From the output in the original log it seems there are a number of contributing factors.

Here's the breakdown on that system.

There are 185824 (Visible= 185824) buffers in virtual address space that can be mapped in at any one time. This is a normal value on 32 bit systems.

Of those buffers 156843 are "stolen" (Stolen=156843) - or in use by a component other than the buffer pool.

Stolen buffers can further be broken down:

- Procedure cache 17623
- Query Plan=90752
- Connection= 10805
- Locks=31195

Procedure cache and query plan could well be driven up by a large number of adhoc queries that are not parameterized.

The connection size indicates there are a fair amount of client connected.

The memory stolen for locks is large, but not abnormal.

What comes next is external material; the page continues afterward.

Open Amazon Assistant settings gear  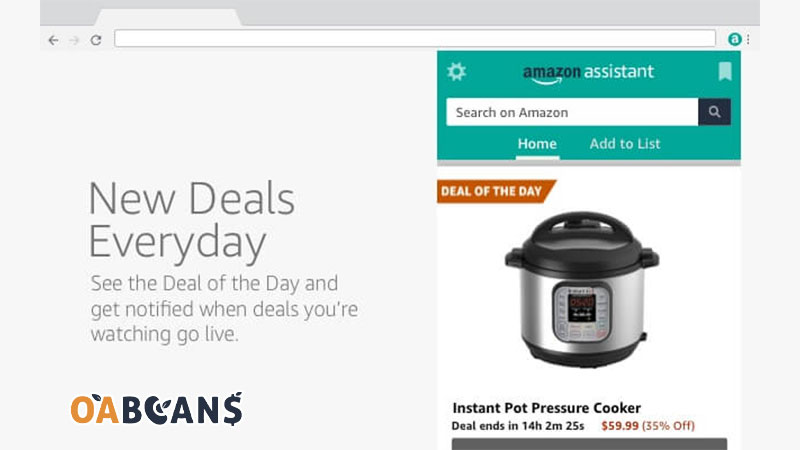[x=456, y=71]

Resolving the insufficient memory issues here will most likely involve some tuning of the apps to use better parameterized queries, and improving query plans to reduce the number of locks taken.

|||

Hi, I have a similar question in that our server only shows 100MB of memory being used by SQL when AWE is enabled and we have 8GB in the box with a max setting of 7GB. We have PAE enabled and the boot.ini is below as well. Does this dump mean that SQL is only using 104MB of memory at the moment?

Thanks in advance,

Scott

multi(0)disk(0)rdisk(0)partition(1)\WINDOWS="Windows Server 2003, Enterprise" /fastdetect /noexecute=OptIn /PAE

Here is our dump.

Memory Manager KB

--

VM Reserved 1674140

VM Committed 104384

AWE Allocated 6747704

Reserved Memory 1024

Reserved Memory In Use 0

(5 row(s) affected)

Memory node Id = 0 KB

--

VM Reserved 3456

VM Committed 34976

AWE Allocated 2540400

MultiPage Allocator 3264

SinglePage Allocator 183128

(5 row(s) affected)

Memory node Id = 1 KB

--

VM Reserved 1666588

VM Committed 65460

AWE Allocated 4207304

MultiPage Allocator 9632

SinglePage Allocator 183128

|||

I presume you see the 100MB value through task manager or perfmon. This is normal when AWE is enabled as these tools do not account for physical page allocations done by applications.

Have a look at the AWE Allocated entry. It indicates that over 6GB has been allocated.

AWE Allocated 6747704

Another way to confirm is to look at the SQL Server:Memory Manager\Total Server memory(KB) counter from performance monitor.